Exercise>
Match the string "chevron" against each line below, and copy every line that matches.

:: Input records

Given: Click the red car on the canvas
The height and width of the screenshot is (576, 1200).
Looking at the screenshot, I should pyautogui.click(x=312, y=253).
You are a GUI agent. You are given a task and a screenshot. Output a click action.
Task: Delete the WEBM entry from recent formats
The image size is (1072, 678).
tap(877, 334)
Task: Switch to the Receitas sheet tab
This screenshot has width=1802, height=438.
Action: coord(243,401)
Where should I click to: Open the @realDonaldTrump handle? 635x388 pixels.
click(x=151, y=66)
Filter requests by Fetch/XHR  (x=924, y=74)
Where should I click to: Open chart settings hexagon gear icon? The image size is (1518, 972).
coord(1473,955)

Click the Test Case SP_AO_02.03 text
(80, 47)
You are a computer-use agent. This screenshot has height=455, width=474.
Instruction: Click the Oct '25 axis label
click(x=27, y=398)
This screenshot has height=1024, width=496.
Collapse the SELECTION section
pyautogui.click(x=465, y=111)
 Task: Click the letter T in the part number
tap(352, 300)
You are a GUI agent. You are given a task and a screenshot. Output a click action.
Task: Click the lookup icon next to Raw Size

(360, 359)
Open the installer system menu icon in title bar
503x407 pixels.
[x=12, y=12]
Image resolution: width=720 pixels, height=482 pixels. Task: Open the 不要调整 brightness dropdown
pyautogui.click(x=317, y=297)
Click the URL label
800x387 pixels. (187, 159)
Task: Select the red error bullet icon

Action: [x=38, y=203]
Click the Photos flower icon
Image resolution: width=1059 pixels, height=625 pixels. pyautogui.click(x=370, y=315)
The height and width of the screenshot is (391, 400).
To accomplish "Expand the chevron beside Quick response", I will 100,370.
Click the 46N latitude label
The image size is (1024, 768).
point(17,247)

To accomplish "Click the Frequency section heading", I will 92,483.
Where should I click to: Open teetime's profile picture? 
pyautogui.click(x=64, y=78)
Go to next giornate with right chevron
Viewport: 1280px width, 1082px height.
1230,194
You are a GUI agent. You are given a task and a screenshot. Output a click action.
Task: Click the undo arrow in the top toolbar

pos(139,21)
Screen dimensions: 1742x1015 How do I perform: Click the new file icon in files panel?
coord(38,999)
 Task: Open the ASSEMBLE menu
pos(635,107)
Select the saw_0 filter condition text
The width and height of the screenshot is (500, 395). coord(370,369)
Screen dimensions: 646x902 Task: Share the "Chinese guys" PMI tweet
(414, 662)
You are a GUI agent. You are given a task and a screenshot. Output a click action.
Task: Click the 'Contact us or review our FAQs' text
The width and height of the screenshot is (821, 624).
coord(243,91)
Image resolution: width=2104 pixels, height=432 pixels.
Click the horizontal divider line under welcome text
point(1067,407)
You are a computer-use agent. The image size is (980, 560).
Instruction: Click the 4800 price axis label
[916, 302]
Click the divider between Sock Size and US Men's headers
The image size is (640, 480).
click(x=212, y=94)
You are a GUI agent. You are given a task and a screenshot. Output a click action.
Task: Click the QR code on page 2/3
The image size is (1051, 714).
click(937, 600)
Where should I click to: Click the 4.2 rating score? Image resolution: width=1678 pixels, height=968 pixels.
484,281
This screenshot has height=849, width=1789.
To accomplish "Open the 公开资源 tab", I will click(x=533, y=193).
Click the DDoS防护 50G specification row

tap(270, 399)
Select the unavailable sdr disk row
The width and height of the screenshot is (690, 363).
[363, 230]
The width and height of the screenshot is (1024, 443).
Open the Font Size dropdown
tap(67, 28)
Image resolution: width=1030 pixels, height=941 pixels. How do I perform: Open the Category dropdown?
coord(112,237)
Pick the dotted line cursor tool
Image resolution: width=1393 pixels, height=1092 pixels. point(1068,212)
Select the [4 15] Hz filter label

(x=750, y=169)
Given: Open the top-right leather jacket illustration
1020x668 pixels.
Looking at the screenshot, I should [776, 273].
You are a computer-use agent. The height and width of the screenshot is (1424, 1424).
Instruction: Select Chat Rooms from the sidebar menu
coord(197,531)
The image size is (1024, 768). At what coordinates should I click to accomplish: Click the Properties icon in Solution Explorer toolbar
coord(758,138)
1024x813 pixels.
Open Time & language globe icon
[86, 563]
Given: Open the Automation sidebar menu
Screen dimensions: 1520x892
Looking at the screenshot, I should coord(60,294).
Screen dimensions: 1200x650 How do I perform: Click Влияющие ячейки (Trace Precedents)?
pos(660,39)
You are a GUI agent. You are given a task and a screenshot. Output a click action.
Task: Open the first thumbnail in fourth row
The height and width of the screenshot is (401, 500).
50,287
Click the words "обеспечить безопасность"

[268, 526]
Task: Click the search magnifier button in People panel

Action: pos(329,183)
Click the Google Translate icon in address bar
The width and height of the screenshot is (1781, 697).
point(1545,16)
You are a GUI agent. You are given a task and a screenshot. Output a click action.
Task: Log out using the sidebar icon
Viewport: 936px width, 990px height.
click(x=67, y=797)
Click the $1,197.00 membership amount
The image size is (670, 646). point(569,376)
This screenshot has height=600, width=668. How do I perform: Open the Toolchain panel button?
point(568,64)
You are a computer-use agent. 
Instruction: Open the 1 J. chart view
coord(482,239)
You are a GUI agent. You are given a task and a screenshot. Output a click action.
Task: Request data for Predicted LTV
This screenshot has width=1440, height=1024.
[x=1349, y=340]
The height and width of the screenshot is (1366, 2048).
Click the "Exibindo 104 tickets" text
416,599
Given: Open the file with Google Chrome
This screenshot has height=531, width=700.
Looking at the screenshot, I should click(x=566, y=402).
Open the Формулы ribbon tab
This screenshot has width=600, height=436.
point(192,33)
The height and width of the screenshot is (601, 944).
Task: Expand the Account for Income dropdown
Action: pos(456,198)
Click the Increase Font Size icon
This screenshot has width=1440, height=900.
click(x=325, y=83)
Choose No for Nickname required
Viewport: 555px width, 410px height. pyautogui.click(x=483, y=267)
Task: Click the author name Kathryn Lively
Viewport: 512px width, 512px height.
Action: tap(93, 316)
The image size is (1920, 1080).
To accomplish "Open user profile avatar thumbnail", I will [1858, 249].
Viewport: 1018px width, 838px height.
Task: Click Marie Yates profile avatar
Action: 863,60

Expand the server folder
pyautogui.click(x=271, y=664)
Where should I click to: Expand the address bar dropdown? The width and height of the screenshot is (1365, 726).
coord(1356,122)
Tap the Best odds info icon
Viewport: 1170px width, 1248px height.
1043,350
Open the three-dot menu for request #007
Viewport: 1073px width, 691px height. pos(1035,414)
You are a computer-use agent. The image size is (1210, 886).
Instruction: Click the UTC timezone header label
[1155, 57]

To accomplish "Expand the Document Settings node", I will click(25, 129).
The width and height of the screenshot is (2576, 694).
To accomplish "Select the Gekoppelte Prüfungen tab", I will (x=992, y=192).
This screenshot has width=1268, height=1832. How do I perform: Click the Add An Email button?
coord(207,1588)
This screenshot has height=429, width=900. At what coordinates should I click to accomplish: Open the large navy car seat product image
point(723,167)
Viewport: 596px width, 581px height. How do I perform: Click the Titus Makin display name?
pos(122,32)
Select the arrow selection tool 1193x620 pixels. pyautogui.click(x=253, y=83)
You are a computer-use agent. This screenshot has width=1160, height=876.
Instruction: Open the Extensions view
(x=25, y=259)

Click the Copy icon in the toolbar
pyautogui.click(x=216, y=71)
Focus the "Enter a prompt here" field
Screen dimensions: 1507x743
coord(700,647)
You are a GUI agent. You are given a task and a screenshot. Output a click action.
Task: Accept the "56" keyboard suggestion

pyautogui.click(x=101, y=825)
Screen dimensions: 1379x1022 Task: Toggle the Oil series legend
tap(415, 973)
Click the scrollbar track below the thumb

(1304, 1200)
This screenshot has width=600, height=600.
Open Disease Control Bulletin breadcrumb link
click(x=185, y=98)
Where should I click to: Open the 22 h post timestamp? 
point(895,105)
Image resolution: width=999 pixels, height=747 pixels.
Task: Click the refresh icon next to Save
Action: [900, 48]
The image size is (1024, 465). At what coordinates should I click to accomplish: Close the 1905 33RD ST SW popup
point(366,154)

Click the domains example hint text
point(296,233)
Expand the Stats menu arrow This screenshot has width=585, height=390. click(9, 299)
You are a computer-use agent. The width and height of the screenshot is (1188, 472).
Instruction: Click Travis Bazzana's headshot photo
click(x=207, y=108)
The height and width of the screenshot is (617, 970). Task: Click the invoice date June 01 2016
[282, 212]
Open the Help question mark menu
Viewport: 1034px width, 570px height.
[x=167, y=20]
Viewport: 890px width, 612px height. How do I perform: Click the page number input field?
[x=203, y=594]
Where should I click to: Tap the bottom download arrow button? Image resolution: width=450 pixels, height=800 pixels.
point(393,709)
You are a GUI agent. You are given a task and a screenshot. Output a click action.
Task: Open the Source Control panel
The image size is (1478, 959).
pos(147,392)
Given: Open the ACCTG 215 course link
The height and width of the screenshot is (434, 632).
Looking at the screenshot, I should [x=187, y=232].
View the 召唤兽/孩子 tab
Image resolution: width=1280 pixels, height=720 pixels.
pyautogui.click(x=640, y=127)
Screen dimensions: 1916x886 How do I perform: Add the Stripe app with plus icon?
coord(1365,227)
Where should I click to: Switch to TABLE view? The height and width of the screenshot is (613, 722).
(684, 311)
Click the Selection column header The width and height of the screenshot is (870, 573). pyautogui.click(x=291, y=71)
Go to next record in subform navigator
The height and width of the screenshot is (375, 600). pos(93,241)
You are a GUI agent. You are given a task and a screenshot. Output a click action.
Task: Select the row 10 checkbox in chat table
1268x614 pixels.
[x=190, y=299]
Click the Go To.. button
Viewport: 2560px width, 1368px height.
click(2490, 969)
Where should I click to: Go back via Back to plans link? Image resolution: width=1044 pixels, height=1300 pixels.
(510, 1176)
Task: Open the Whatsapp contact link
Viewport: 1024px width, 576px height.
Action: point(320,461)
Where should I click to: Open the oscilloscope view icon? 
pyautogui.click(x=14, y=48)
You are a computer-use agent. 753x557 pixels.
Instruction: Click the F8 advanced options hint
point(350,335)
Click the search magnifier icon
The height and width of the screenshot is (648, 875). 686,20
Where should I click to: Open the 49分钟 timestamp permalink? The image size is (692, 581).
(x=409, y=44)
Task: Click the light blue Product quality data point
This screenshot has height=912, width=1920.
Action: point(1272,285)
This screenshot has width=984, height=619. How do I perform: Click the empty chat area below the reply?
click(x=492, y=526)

::::

Answer>
To accomplish "Expand the chevron beside Quick response", I will 100,370.
Go to next giornate with right chevron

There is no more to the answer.